EXERCISE: The lines below that include the word "will" are to be reported.

Pixel coordinate grounding data:
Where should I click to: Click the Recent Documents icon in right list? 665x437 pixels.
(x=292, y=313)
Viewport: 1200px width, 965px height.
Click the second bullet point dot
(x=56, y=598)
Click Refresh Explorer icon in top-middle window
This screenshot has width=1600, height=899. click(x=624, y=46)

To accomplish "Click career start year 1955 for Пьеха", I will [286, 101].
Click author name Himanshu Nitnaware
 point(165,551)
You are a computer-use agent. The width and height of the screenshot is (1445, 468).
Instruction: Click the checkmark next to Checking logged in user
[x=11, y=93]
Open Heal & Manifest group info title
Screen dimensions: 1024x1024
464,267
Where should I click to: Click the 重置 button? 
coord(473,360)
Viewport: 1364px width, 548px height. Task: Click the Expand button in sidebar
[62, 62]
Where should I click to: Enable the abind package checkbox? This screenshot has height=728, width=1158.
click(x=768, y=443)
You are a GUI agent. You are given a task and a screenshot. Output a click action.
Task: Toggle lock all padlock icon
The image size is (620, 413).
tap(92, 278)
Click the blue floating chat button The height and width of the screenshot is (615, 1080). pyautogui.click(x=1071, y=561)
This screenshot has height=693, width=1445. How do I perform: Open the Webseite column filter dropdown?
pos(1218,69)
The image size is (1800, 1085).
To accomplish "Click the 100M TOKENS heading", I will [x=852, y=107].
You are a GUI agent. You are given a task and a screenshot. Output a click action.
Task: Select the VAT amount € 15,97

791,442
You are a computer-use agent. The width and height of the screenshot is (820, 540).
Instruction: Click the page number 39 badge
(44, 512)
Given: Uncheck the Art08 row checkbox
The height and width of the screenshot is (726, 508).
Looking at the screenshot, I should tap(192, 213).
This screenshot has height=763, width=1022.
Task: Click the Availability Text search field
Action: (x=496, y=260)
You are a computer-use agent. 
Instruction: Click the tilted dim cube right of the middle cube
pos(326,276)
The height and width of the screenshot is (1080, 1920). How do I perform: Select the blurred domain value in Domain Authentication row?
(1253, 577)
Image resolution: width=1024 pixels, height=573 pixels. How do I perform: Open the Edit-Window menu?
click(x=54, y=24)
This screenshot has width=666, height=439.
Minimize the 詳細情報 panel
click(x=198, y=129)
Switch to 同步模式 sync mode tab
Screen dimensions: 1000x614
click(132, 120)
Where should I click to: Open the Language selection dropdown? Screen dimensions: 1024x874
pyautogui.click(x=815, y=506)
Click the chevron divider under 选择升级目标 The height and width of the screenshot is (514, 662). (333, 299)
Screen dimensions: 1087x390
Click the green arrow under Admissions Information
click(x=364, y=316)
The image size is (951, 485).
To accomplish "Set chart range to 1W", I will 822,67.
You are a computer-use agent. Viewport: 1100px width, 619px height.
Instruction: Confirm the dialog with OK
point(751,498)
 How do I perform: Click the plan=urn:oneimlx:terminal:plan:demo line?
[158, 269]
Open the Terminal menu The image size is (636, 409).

WRITTEN SOLUTION:
To accomplish "Click career start year 1955 for Пьеха", I will [286, 101].
To accomplish "Click the 100M TOKENS heading", I will [x=852, y=107].
To accomplish "Set chart range to 1W", I will 822,67.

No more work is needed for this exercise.